**Work to do**. Show every line of the rows below that contains the word "numbered", copying each such line in full. Match case exactly.

┌────────

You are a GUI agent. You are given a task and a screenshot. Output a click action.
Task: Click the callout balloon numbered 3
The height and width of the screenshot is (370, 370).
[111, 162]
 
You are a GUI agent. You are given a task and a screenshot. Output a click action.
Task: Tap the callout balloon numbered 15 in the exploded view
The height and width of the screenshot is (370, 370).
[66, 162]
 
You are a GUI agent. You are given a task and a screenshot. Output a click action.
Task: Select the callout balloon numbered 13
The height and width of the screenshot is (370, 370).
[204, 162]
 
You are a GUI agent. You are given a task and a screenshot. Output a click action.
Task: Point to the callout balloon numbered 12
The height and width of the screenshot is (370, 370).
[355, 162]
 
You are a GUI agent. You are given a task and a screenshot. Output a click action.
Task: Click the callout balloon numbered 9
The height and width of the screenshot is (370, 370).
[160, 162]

└────────
┌────────

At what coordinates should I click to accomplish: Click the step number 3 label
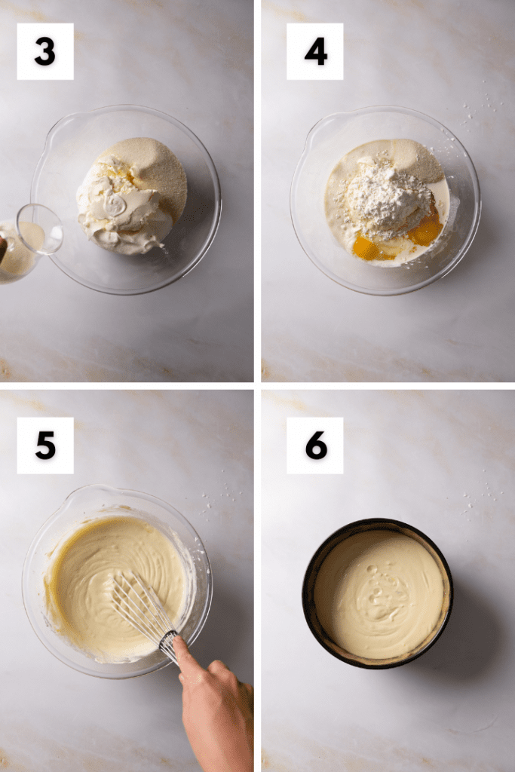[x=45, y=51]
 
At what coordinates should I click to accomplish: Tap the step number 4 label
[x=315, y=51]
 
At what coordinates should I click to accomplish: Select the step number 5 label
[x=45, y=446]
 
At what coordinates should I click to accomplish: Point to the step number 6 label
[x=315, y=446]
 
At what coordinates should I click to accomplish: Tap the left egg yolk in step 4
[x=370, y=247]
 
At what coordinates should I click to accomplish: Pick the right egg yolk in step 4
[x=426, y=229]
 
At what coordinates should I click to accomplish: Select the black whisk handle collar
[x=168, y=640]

└────────

**Exercise answer**.
Task: Click the callout balloon numbered 3
Task: Tap the callout balloon numbered 15 in the exploded view
Task: Select the callout balloon numbered 13
Task: Point to the callout balloon numbered 12
Task: Click the callout balloon numbered 9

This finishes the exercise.